Understanding The “Sectoral Problem” In Business Cycles: A Note

by Mario Rizzo  

There has been some important discussion emanating from Paul Krugman’s unoriginal question implicitly about the Austrian Business Cycle Theory (as well as other sectoral theories of employment shifts both during and outside of business cycles). (See Econbrowser, Marginal Revolution, Econlog, Angry Bear, for examples.)   

His question, as Tyler Cowen states it: “…[W]hy, say, a housing boom – which requires shifting resources into housing – doesn’t produce the same kind of unemployment as a housing bust that shifts resources out of housing.” 

The question was asked, in more general form, in 1937 in Gottfried Haberler’s Prosperity and Depression in his analysis of “monetary overinvestment theories.” This was pointed out by Roger Garrison in 1999. 

I suggest an answer to the general form of the question: Why does the boom — which misallocates resources to certain sectors — not cause unemployment as labor moves into those sectors, and yet the bust causes unemployment as those resources are re-allocated? 
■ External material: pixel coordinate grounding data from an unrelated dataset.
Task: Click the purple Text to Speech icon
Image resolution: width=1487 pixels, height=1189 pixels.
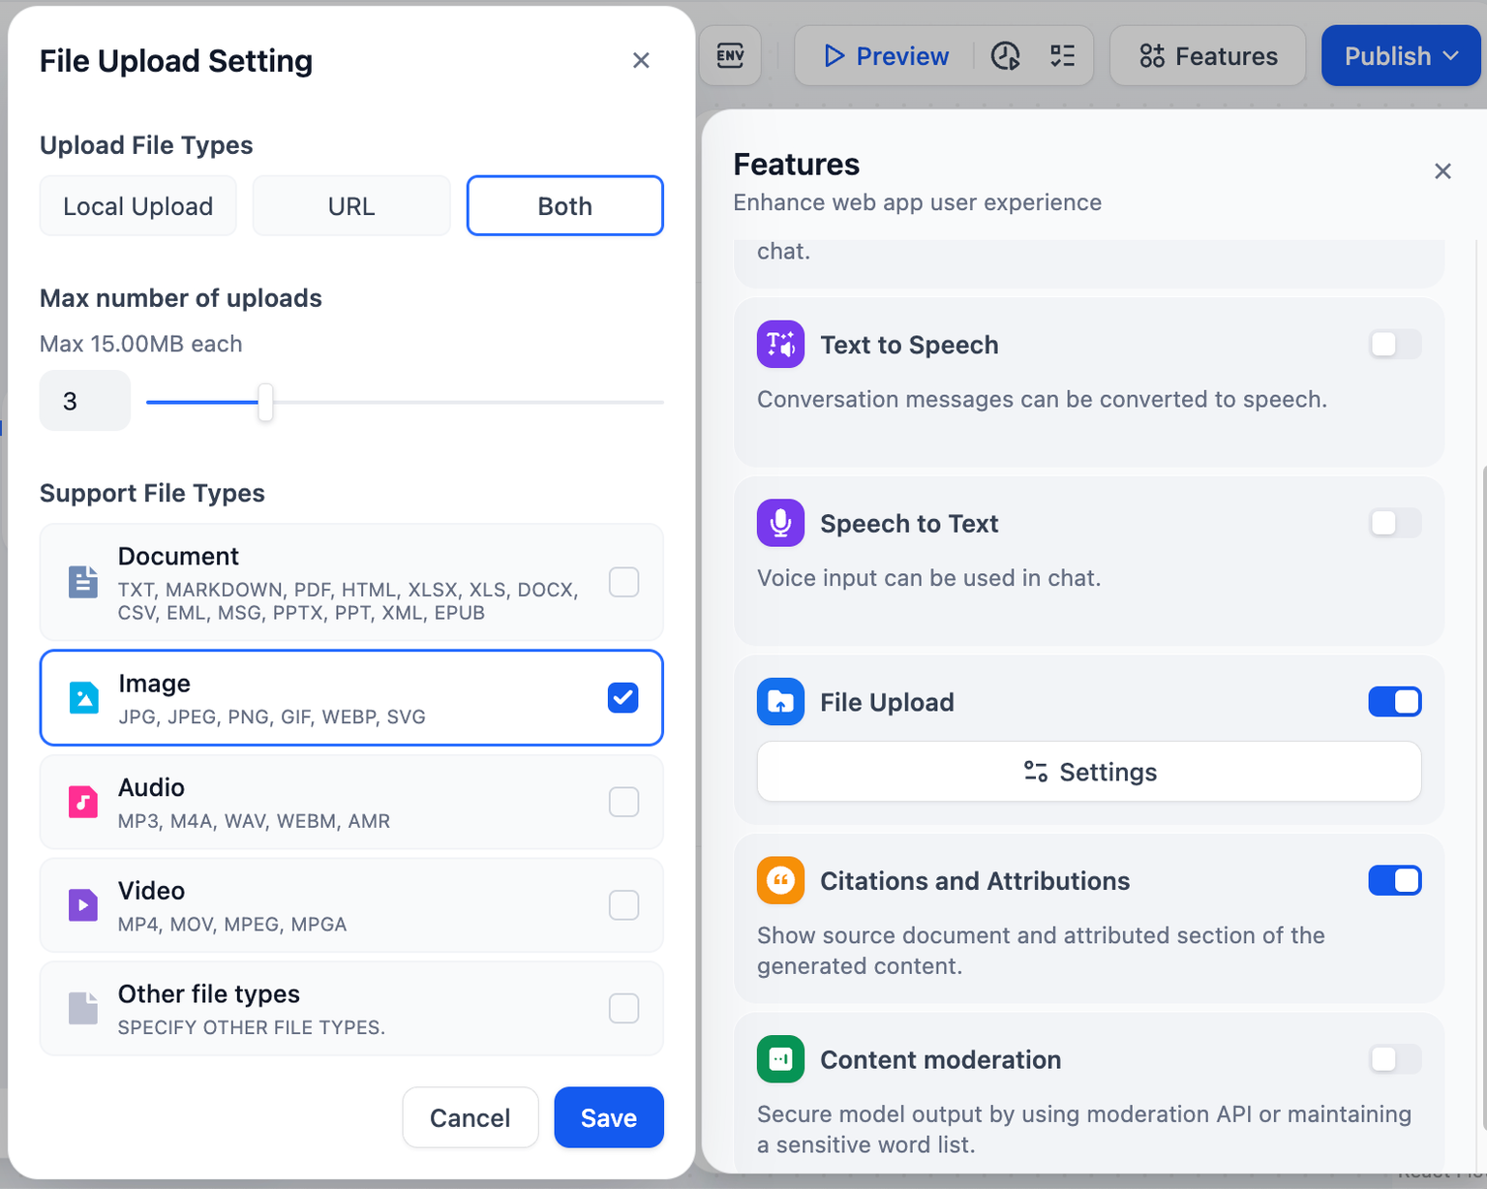Action: point(780,345)
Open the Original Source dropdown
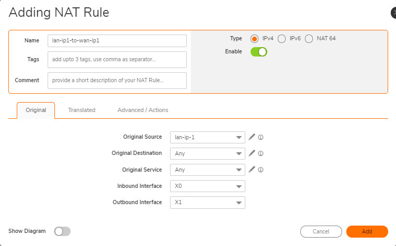Image resolution: width=396 pixels, height=246 pixels. [208, 138]
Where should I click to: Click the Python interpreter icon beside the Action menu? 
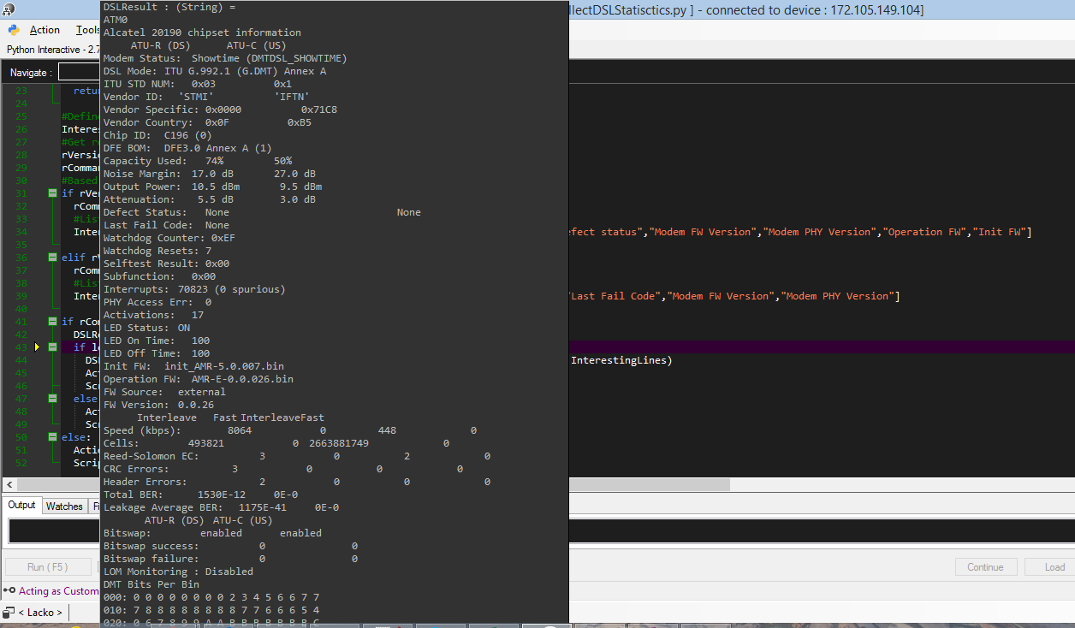tap(13, 30)
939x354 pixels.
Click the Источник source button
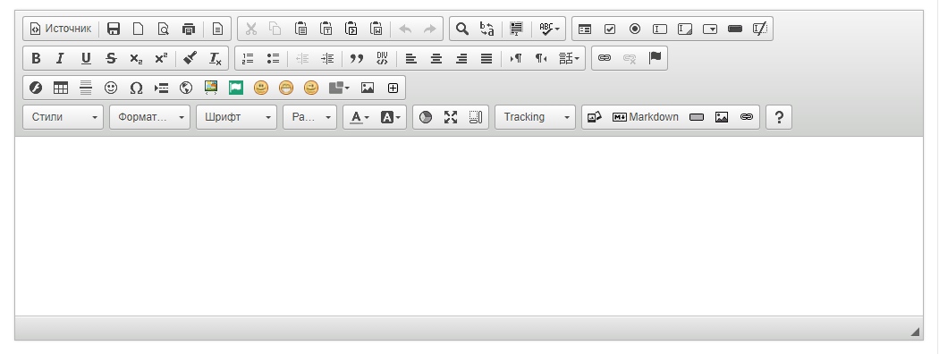pos(61,29)
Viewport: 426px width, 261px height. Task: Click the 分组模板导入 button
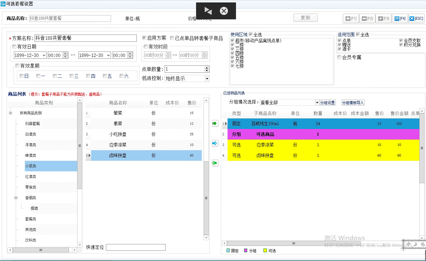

In  Hayek’s theory, the phenomenon hinges on (a) distinguishing between relative and absolute movements in the demand for labor; (b) the capital-complementarity of some labor inputs and (c) recognizing that the boom involves a temporary, but unsustainable, increase in aggregate output (that is, beyond the production possibilities frontier).  

(1) In the boom there is a relative expansion of capital goods production as the interest rate falls. This is relative to intermediate stages of production closer to consumption. But there is also increase in aggregate demand for labor. Therefore labor which “should” be unemployed (searching and the like) is absorbed into stages both far from consumption, as well as in consumption industries themselves. (The latter is due to the derived demand effect of interest rate reductions as savings decrease and consumption rises.)  

(2) In the bust there is a relative decline in production far from consumption. But there is also a decrease in the aggregate demand for labor.  

(3) Therefore in the first case labor is not so much thrown out of certain sectors and there are more opportunities for employment overall. While in the second case there are fewer opportunities overall and labor is thrown out, so to speak. 

So now why can the unemployment be prolonged?  

Labor can be specific in at least two ways. First, there can be skill-specificity. Certain workers can earn higher wages in certain industries because their skills are finely-tuned to the tasks in that industry. They will wait for things to sort themselves out before accepting lower-paid employment elsewhere. Second, there can be “capital-specificity” of labor. This is the idea that labor inputs are complementary to capital inputs. Now when the bust comes and capital goods production experiences a contraction, the relevant complementary factors are in short-supply relative to labor inputs previously employed. 

There may also be “secondary” problems as demand falls more generally due to unemployed factors of production and possible monetary contraction.  

If labor (and economists!) knew how all of these shifts would ultimately work out in detail, wages and prices would instantly adjust and there would be no business cycle as it is usually understood. But labor, capital owners, the Fed, Paul Krugman and I do not. And so we are where we are.  

(Acknowledgement: I have had some discussion of this issue with Roger Garrison of Auburn University, but he is not responsible for my errors.)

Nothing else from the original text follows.